§ WHAT THE TASK REQUIRES
Retype the data that follows with no alterations, please.

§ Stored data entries
*-*-*

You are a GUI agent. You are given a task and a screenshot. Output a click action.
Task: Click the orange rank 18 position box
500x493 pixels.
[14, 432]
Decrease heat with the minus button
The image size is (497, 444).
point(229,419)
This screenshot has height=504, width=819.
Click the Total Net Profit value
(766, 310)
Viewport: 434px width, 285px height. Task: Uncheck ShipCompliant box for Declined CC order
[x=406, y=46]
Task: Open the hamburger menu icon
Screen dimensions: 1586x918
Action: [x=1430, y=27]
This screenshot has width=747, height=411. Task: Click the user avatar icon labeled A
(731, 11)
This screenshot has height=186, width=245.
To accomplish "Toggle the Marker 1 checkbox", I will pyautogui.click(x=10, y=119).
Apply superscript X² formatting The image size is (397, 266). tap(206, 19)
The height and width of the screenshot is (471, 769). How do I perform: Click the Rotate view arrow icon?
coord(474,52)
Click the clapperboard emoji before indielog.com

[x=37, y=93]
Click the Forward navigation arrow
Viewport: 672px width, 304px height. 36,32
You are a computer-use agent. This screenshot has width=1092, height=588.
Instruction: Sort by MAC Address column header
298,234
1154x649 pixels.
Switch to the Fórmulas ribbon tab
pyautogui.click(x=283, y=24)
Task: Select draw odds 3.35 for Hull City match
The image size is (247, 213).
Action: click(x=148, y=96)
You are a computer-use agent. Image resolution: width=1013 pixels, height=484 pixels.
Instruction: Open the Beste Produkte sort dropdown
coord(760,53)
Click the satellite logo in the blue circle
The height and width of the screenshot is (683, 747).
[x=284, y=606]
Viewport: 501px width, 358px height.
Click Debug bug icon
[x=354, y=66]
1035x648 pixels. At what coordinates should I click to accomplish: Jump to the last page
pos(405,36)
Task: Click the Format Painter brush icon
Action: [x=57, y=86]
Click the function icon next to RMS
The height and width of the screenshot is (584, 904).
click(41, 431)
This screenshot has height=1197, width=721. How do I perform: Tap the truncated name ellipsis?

*-*-*

§ SOLUTION FOR THIS EXERCISE
You are a GUI agent. You are given a task and a screenshot. Output a click action.
Task: Click the orange rank 18 position box
500x493 pixels.
[14, 432]
Decrease heat with the minus button
The image size is (497, 444).
point(229,419)
This screenshot has height=504, width=819.
Click the Total Net Profit value
(766, 310)
Viewport: 434px width, 285px height. Task: Uncheck ShipCompliant box for Declined CC order
[x=406, y=46]
Task: Open the hamburger menu icon
Screen dimensions: 1586x918
Action: [x=1430, y=27]
This screenshot has width=747, height=411. Task: Click the user avatar icon labeled A
(731, 11)
This screenshot has height=186, width=245.
To accomplish "Toggle the Marker 1 checkbox", I will pyautogui.click(x=10, y=119).
Apply superscript X² formatting The image size is (397, 266). tap(206, 19)
The height and width of the screenshot is (471, 769). How do I perform: Click the Rotate view arrow icon?
coord(474,52)
Click the clapperboard emoji before indielog.com

[x=37, y=93]
Click the Forward navigation arrow
Viewport: 672px width, 304px height. 36,32
You are a computer-use agent. This screenshot has width=1092, height=588.
Instruction: Sort by MAC Address column header
298,234
1154x649 pixels.
Switch to the Fórmulas ribbon tab
pyautogui.click(x=283, y=24)
Task: Select draw odds 3.35 for Hull City match
The image size is (247, 213).
Action: click(x=148, y=96)
You are a computer-use agent. Image resolution: width=1013 pixels, height=484 pixels.
Instruction: Open the Beste Produkte sort dropdown
coord(760,53)
Click the satellite logo in the blue circle
The height and width of the screenshot is (683, 747).
[x=284, y=606]
Viewport: 501px width, 358px height.
Click Debug bug icon
[x=354, y=66]
1035x648 pixels. At what coordinates should I click to accomplish: Jump to the last page
pos(405,36)
Task: Click the Format Painter brush icon
Action: [x=57, y=86]
Click the function icon next to RMS
The height and width of the screenshot is (584, 904).
click(41, 431)
This screenshot has height=1197, width=721. How do I perform: Tap the truncated name ellipsis?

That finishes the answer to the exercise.